### [What is needed]
Look for the string "first" in the data below, and copy each line that holds it.

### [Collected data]
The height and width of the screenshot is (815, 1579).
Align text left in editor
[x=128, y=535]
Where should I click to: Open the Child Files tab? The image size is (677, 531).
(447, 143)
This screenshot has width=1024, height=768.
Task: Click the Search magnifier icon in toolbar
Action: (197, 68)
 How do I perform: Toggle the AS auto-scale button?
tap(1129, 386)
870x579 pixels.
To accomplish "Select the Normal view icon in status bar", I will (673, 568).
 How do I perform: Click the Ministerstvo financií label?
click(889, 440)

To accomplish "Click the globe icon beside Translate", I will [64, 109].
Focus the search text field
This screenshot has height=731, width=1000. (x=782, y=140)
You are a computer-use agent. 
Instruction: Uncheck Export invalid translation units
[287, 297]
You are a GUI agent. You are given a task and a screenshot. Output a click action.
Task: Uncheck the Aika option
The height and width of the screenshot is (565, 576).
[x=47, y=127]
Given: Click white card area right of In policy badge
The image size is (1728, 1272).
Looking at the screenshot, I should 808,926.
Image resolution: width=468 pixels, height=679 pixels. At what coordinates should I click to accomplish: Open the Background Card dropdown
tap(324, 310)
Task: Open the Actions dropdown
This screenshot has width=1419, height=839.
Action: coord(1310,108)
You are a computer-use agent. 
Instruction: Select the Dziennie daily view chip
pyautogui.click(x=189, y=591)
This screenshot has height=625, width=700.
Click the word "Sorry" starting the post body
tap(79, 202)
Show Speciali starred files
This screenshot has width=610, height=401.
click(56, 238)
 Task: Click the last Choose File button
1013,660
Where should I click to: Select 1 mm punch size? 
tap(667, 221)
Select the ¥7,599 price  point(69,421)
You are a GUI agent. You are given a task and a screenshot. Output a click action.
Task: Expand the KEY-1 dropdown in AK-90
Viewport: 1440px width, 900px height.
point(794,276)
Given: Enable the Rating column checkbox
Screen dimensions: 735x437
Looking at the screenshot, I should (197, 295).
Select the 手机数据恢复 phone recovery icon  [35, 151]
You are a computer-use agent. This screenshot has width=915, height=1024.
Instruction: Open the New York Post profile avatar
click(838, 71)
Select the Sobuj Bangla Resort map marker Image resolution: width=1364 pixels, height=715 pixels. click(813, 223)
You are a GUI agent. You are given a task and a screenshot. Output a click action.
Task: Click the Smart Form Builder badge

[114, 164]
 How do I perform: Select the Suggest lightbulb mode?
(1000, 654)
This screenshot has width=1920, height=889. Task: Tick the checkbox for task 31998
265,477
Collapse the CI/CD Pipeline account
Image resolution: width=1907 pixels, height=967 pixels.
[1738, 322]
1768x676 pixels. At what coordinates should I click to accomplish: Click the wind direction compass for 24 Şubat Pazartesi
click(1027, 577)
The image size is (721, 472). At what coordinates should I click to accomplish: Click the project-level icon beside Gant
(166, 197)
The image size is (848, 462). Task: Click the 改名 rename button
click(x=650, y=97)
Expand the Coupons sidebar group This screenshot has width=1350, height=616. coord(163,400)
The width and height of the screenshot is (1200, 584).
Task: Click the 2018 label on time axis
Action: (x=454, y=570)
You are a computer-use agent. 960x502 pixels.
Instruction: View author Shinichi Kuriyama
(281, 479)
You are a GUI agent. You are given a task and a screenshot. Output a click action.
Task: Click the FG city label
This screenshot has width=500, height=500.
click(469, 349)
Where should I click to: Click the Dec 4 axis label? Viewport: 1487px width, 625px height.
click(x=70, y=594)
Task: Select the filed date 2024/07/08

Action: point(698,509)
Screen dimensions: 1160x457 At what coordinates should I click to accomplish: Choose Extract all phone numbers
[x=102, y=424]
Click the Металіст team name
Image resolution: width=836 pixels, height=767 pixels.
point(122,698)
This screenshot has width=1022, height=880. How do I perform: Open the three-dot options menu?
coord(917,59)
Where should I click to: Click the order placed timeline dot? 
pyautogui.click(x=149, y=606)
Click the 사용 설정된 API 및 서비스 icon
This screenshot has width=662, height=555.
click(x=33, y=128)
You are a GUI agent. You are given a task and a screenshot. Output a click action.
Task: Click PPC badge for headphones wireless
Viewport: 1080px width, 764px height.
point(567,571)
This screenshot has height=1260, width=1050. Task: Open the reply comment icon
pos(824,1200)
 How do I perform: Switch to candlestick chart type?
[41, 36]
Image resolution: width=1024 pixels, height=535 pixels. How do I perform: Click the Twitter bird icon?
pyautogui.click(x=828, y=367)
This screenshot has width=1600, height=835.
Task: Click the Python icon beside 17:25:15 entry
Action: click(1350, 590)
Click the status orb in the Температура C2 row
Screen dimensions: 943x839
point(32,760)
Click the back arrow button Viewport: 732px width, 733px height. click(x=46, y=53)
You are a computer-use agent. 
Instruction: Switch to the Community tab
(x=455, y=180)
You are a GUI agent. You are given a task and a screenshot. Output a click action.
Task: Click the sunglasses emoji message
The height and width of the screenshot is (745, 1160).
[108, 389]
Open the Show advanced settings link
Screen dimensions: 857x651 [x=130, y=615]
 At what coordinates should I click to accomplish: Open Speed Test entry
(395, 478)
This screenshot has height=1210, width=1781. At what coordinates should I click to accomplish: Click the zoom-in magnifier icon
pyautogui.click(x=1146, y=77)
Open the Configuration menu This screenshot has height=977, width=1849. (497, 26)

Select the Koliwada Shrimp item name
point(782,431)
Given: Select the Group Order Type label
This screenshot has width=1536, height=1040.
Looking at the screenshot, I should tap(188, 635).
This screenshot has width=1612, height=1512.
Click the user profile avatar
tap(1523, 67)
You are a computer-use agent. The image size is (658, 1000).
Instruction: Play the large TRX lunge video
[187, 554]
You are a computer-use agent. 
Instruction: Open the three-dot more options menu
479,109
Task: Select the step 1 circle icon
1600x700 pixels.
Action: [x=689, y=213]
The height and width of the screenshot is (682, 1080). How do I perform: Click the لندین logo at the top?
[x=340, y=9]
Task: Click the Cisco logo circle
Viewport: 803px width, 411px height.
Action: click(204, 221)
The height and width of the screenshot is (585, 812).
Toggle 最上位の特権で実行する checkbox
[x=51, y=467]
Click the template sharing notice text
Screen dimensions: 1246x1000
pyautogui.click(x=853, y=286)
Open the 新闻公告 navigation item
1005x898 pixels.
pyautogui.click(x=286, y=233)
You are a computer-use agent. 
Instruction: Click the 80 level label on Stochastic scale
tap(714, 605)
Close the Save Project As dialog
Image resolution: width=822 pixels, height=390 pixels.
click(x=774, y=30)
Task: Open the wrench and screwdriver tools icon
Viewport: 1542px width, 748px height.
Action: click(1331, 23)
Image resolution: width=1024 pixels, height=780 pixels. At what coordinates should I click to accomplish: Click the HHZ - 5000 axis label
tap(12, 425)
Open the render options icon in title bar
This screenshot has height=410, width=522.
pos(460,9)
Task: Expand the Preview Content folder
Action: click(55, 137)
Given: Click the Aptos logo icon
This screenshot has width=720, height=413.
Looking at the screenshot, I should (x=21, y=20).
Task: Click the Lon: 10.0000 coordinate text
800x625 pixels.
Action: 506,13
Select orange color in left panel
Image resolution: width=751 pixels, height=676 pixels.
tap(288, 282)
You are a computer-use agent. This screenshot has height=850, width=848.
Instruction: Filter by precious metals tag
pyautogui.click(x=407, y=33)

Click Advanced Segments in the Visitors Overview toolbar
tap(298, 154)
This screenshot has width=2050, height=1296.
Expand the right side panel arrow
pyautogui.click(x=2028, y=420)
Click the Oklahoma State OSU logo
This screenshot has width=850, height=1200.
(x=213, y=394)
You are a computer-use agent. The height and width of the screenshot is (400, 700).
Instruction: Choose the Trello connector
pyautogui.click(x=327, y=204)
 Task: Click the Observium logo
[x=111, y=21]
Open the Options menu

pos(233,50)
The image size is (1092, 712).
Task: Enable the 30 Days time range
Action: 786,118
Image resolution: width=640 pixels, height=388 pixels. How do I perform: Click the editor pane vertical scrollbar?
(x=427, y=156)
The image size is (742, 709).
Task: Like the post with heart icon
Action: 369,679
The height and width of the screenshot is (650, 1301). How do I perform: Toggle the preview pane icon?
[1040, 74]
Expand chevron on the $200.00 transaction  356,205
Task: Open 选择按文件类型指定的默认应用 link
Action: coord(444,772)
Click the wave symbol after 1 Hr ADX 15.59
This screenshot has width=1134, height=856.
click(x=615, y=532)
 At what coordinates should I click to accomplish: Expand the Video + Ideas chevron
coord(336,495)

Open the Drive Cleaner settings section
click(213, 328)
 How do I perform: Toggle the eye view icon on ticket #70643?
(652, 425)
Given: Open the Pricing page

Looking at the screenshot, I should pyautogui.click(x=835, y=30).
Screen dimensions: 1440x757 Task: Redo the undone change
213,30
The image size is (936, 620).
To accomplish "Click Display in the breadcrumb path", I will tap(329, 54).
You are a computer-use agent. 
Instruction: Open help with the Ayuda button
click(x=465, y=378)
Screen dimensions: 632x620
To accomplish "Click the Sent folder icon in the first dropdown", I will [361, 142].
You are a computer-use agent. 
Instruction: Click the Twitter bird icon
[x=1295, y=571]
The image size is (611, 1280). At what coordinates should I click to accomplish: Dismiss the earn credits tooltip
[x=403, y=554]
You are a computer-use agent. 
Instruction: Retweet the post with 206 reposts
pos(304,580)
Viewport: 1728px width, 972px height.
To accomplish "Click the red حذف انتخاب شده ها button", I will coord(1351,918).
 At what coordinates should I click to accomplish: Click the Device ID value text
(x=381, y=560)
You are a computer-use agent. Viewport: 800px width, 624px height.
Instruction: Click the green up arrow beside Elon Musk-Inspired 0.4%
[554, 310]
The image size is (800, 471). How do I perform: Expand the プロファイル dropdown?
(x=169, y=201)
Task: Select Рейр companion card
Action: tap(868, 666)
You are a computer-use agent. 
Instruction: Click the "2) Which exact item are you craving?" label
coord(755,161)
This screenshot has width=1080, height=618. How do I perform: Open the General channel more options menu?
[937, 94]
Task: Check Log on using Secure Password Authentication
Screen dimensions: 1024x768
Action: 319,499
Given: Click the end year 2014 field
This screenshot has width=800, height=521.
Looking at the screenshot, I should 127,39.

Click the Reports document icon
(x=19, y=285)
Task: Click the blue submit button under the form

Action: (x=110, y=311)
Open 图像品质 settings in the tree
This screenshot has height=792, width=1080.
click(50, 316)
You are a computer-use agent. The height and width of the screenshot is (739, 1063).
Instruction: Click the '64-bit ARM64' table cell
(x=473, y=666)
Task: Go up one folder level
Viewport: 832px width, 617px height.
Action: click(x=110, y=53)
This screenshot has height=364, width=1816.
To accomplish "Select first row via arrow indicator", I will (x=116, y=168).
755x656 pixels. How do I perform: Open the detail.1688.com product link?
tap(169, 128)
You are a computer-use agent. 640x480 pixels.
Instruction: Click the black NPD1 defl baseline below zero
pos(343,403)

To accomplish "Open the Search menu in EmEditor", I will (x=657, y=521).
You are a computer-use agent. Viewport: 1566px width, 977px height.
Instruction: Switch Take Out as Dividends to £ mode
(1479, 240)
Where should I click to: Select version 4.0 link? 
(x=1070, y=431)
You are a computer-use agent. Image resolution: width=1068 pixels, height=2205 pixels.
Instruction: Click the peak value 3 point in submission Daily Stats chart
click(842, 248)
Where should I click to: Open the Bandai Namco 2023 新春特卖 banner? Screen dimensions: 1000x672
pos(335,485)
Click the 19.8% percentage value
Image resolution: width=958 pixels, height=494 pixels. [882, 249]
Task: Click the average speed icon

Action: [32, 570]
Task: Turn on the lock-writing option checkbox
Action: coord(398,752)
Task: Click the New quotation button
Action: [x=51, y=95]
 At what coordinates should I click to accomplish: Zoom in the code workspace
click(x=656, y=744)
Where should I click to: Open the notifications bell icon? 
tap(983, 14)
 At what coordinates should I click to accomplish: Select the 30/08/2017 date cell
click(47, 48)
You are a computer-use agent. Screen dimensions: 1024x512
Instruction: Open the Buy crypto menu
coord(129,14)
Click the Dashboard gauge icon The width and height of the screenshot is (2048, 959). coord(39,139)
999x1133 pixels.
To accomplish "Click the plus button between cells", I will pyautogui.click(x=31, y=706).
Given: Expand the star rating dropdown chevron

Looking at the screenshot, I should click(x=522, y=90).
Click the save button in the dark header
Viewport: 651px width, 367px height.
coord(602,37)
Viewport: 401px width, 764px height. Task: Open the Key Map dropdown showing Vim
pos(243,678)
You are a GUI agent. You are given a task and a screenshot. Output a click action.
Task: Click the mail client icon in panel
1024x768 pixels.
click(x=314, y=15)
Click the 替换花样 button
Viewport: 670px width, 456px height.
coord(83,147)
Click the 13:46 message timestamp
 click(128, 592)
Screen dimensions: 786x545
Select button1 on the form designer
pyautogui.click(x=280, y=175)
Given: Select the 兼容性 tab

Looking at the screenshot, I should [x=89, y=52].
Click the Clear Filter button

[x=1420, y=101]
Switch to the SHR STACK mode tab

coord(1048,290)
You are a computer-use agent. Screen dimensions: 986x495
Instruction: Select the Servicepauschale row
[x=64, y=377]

### [Answer to this problem]
To accomplish "Click the Sent folder icon in the first dropdown", I will [361, 142].
To accomplish "Select first row via arrow indicator", I will (x=116, y=168).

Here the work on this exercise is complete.